SET OF TASKS ::
1. Quote the passage on SunPower's AWS setup word for word, starting with "Sunpower’s IT project" and going on through "up as needed.".
2. For each statement, answer yes or no as to whether the passage on SunPower's AWS setup agrees with it, and quote the words of the passage that decide it: (a) SunPower set up data centers in three regions. (b) Dasagi led SunPower's IT project team. (c) Using AWS, the team finished in 3 weeks.

::: PROVIDED PASSAGE

SunPower set up data centers in two regions, taking advantage of Amazon Virtual Private Cloud (Amazon VPC) networking features to mimic a traditional on-premise network inside AWS. “We’ve got a demilitarized zone that’s designated for interacting with the public,” Privitt says, “and private data protected by a firewall. We use security groups to lock down traffic and restrict access.” The network is illustrated in Figure 1 below.

sunpower-arch-diagram

Figure 1. SunPower AWS Architecture Diagram 

Sunpower’s IT project team, led by Dasagi, was able to implement AWS quickly and innovatively. “Spinning up the resources we needed to get the InfoLease app installed and get high availability in place was very straightforward,” Privitt says. Dasagi adds, “The way AWS is set up is very intuitive. If we’d used a traditional data center, it would have taken us three months of planning and deployment—but with AWS, we were finished in 3 weeks.” Pre-built machine images in Amazon Elastic Compute Cloud (Amazon EC2) have helped the company define its “golden image,” which can be spun up as needed.

::::::
::: INFORMATION SHOWN

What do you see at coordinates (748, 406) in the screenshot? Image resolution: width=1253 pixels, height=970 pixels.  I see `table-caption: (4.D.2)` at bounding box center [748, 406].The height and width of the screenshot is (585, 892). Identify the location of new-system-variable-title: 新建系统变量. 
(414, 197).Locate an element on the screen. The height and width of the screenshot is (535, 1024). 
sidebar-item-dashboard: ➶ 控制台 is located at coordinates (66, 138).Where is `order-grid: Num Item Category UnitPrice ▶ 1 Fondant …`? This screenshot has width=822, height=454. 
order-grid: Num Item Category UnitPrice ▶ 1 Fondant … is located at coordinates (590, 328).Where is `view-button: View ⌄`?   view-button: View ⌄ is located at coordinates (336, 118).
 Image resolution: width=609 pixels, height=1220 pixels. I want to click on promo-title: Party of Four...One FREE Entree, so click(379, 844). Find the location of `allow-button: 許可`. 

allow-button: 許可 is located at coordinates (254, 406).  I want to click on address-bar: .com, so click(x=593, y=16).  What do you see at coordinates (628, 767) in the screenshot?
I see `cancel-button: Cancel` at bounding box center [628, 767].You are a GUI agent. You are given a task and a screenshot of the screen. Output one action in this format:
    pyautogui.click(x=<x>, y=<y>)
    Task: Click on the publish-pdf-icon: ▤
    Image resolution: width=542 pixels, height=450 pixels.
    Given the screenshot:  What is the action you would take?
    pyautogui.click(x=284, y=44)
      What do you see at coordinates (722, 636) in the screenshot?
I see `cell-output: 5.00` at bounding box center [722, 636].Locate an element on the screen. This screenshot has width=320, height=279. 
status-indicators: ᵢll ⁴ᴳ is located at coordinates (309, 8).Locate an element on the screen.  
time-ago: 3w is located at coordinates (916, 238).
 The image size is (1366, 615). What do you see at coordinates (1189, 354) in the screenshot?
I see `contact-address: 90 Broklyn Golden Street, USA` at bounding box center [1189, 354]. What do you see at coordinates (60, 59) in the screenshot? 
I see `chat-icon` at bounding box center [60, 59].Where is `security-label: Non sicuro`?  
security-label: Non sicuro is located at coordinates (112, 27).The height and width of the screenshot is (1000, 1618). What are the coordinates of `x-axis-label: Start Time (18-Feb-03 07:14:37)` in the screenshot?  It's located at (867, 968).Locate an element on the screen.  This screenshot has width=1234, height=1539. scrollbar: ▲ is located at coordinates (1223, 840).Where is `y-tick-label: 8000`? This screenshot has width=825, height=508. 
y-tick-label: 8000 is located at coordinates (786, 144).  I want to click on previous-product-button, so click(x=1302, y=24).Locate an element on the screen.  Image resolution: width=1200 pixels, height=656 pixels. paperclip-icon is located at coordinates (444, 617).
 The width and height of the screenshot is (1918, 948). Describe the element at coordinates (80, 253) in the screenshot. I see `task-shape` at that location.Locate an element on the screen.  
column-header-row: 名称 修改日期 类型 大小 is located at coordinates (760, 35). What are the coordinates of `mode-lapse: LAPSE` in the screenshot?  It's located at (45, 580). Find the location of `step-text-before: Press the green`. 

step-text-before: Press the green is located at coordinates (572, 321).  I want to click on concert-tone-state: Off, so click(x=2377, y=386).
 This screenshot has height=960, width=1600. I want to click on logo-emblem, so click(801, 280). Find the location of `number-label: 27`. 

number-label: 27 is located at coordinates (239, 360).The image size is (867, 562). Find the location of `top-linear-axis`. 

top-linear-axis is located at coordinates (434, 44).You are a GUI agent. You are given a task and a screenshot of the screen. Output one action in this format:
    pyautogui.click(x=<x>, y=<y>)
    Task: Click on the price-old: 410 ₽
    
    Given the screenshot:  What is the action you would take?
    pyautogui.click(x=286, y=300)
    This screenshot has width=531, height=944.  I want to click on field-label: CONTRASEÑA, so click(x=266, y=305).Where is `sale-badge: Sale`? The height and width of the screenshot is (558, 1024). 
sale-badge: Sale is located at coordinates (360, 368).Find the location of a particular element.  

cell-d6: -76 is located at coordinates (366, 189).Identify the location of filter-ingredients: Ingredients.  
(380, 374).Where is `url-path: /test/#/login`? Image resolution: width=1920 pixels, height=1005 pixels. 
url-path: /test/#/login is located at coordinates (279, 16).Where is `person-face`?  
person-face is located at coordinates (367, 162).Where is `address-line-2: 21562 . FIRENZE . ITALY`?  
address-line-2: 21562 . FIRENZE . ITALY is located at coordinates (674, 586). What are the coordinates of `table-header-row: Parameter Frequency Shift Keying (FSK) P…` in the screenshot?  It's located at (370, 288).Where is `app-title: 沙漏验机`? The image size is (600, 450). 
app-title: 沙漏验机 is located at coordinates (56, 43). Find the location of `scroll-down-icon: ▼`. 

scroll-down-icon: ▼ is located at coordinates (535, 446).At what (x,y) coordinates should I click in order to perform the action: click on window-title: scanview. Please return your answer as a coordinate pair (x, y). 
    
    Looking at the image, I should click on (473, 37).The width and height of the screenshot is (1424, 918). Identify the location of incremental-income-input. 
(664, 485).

::::::

SOLUTIONS BY TASK ::
1.
Sunpower’s IT project team, led by Dasagi, was able to implement AWS quickly and innovatively. “Spinning up the resources we needed to get the InfoLease app installed and get high availability in place was very straightforward,” Privitt says. Dasagi adds, “The way AWS is set up is very intuitive. If we’d used a traditional data center, it would have taken us three months of planning and deployment—but with AWS, we were finished in 3 weeks.” Pre-built machine images in Amazon Elastic Compute Cloud (Amazon EC2) have helped the company define its “golden image,” which can be spun up as needed.

2.
(a) No: "SunPower set up data centers in two regions"
(b) Yes: "Sunpower’s IT project team, led by Dasagi"
(c) Yes: "but with AWS, we were finished in 3 weeks."